- [Consegna] Dal brano sulla blockchain, restituisci parola per parola tutto ciò che va da "Ma sebbene efficace, il" fino a "hackeraggio della blockchain." compreso.

- [Brano del documento]
• • •

Una blockchain è letteralmente una catena di blocchi contenenti informazioni. Ogni blocco della catena contiene fondamentalmente tre elementi.
Ma sebbene efficace, il sistema degli hash da solo non è sufficiente a prevenire manomissioni. I computer di oggi infatti sono estremamente veloci e possono calcolare centinaia di migliaia di hash al secondo e perlomeno, in teoria, si potrebbe efficacemente manomettere un blocco e ricalcolare tutti gli hash degli altri blocchi per rendere nuovamente valida la blockchain.
Quindi per evitare questa possibilità la blockchain utilizza un protocollo crittografico chiamato proof-of-work (POW), letteralmente prova di lavoro. La Proof of Work è essenzialmente una richiesta di calcoli aggiuntivi necessari a rallentare la creazione di nuovi blocchi e rendere molto più complesse eventuali azioni di hackeraggio della blockchain.
Nel caso di Bitcoin occorrono circa 10 minuti per calcolare la Proof of Work e aggiungere un nuovo blocco alla catena, il che rende molto difficile manomettere i blocchi perché, se si mettesse un blocco, oltre al calcolo degli hash sarebbe necessario ricalcolare anche la Proof of Work per tutti i blocchi seguenti e per farlo sarebbero necessari tempi lunghissimi.

• • •

- [Record di dati]
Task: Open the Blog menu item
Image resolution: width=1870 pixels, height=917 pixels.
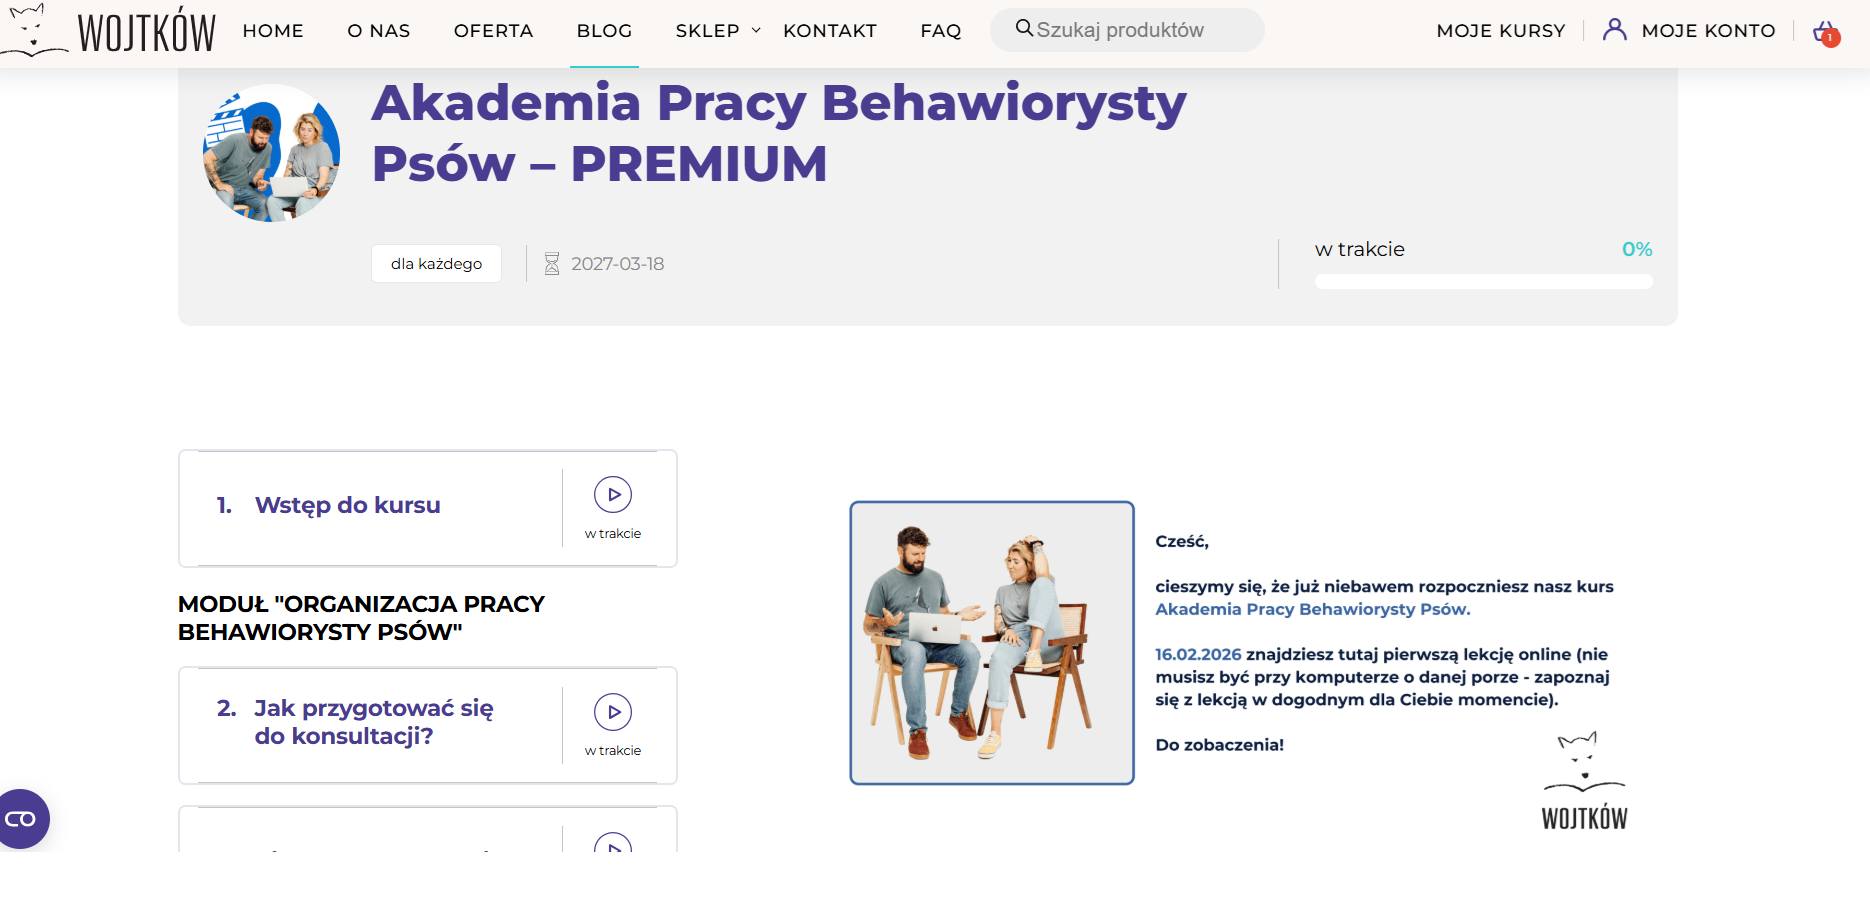Action: (604, 31)
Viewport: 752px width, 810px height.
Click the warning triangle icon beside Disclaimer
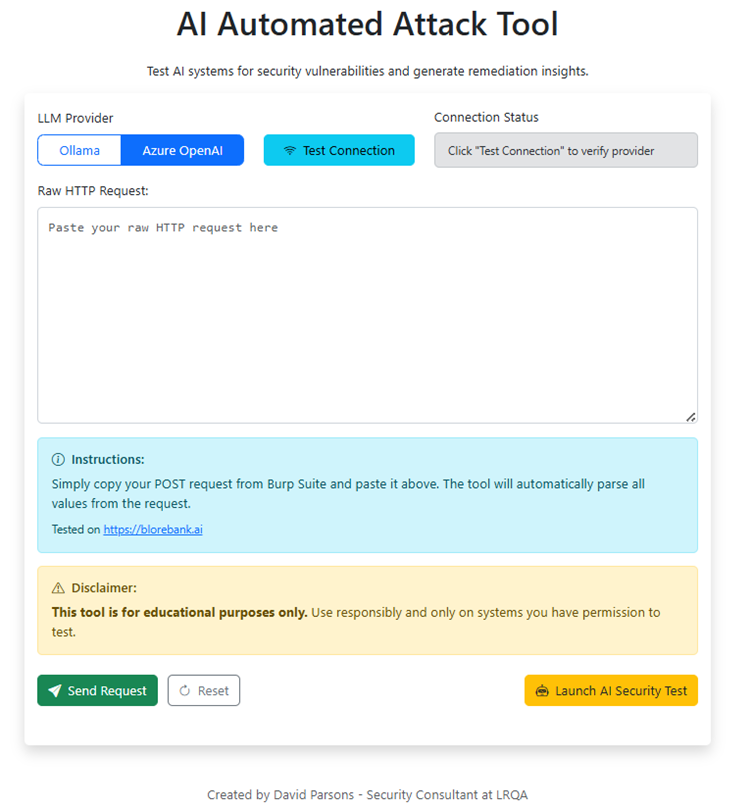click(58, 588)
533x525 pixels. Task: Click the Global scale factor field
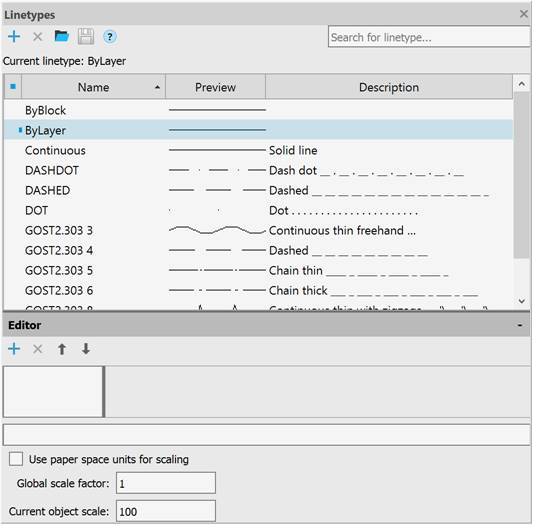pyautogui.click(x=166, y=483)
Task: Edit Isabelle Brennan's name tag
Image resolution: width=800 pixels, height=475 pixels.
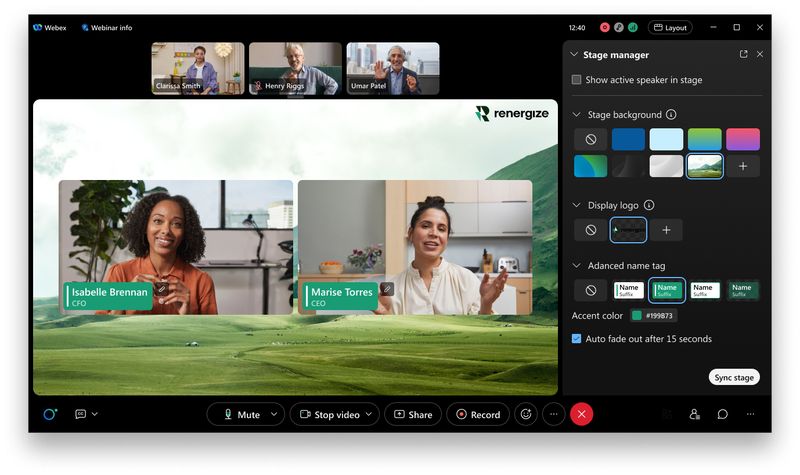Action: [x=161, y=289]
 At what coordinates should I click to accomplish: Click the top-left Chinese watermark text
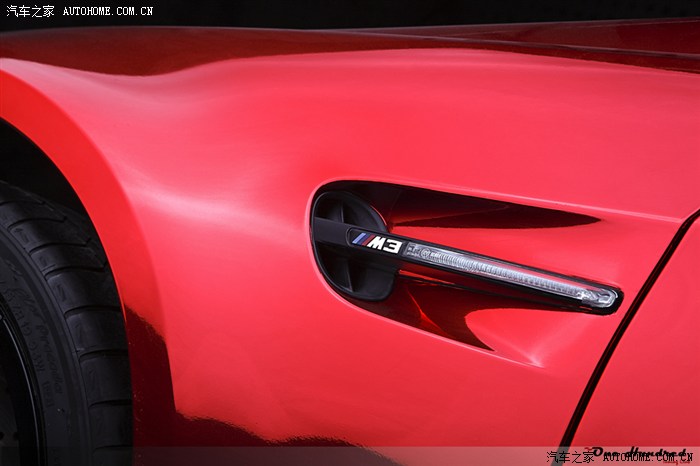[30, 11]
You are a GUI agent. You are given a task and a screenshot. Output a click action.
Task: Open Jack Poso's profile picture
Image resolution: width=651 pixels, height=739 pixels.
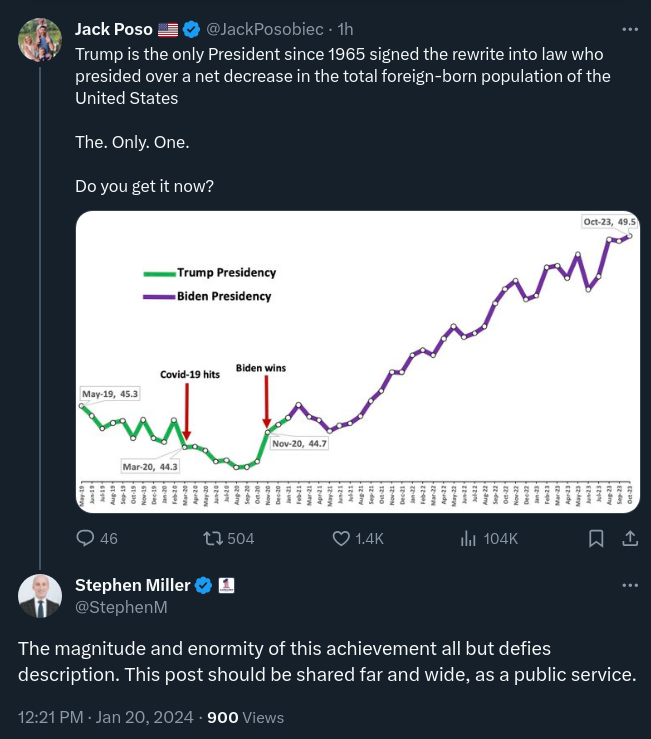point(40,40)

• • •

- [Risultato dell'esercizio]
Ma sebbene efficace, il sistema degli hash da solo non è sufficiente a prevenire manomissioni. I computer di oggi infatti sono estremamente veloci e possono calcolare centinaia di migliaia di hash al secondo e perlomeno, in teoria, si potrebbe efficacemente manomettere un blocco e ricalcolare tutti gli hash degli altri blocchi per rendere nuovamente valida la blockchain.
Quindi per evitare questa possibilità la blockchain utilizza un protocollo crittografico chiamato proof-of-work (POW), letteralmente prova di lavoro. La Proof of Work è essenzialmente una richiesta di calcoli aggiuntivi necessari a rallentare la creazione di nuovi blocchi e rendere molto più complesse eventuali azioni di hackeraggio della blockchain.